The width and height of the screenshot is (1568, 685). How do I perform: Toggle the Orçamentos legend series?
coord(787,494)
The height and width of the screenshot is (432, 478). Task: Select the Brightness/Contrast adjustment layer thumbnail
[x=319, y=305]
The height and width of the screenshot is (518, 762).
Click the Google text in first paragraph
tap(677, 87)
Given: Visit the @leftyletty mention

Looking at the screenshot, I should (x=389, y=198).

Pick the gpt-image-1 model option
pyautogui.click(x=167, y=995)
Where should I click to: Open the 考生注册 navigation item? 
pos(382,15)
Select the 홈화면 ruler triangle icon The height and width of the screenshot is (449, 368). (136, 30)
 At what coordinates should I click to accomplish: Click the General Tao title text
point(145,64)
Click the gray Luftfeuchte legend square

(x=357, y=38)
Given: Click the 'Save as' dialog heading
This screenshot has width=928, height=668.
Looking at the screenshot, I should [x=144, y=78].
═══
EXERCISE: Line by line, retype all of the records exactly.

RESPONSE TO THIS EXERCISE:
The width and height of the screenshot is (1568, 685). How do I perform: Toggle the Orçamentos legend series?
coord(787,494)
The height and width of the screenshot is (432, 478). Task: Select the Brightness/Contrast adjustment layer thumbnail
[x=319, y=305]
The height and width of the screenshot is (518, 762).
Click the Google text in first paragraph
tap(677, 87)
Given: Visit the @leftyletty mention

Looking at the screenshot, I should (x=389, y=198).

Pick the gpt-image-1 model option
pyautogui.click(x=167, y=995)
Where should I click to: Open the 考生注册 navigation item? 
pos(382,15)
Select the 홈화면 ruler triangle icon The height and width of the screenshot is (449, 368). (136, 30)
 At what coordinates should I click to accomplish: Click the General Tao title text
point(145,64)
Click the gray Luftfeuchte legend square

(x=357, y=38)
Given: Click the 'Save as' dialog heading
This screenshot has width=928, height=668.
Looking at the screenshot, I should [x=144, y=78].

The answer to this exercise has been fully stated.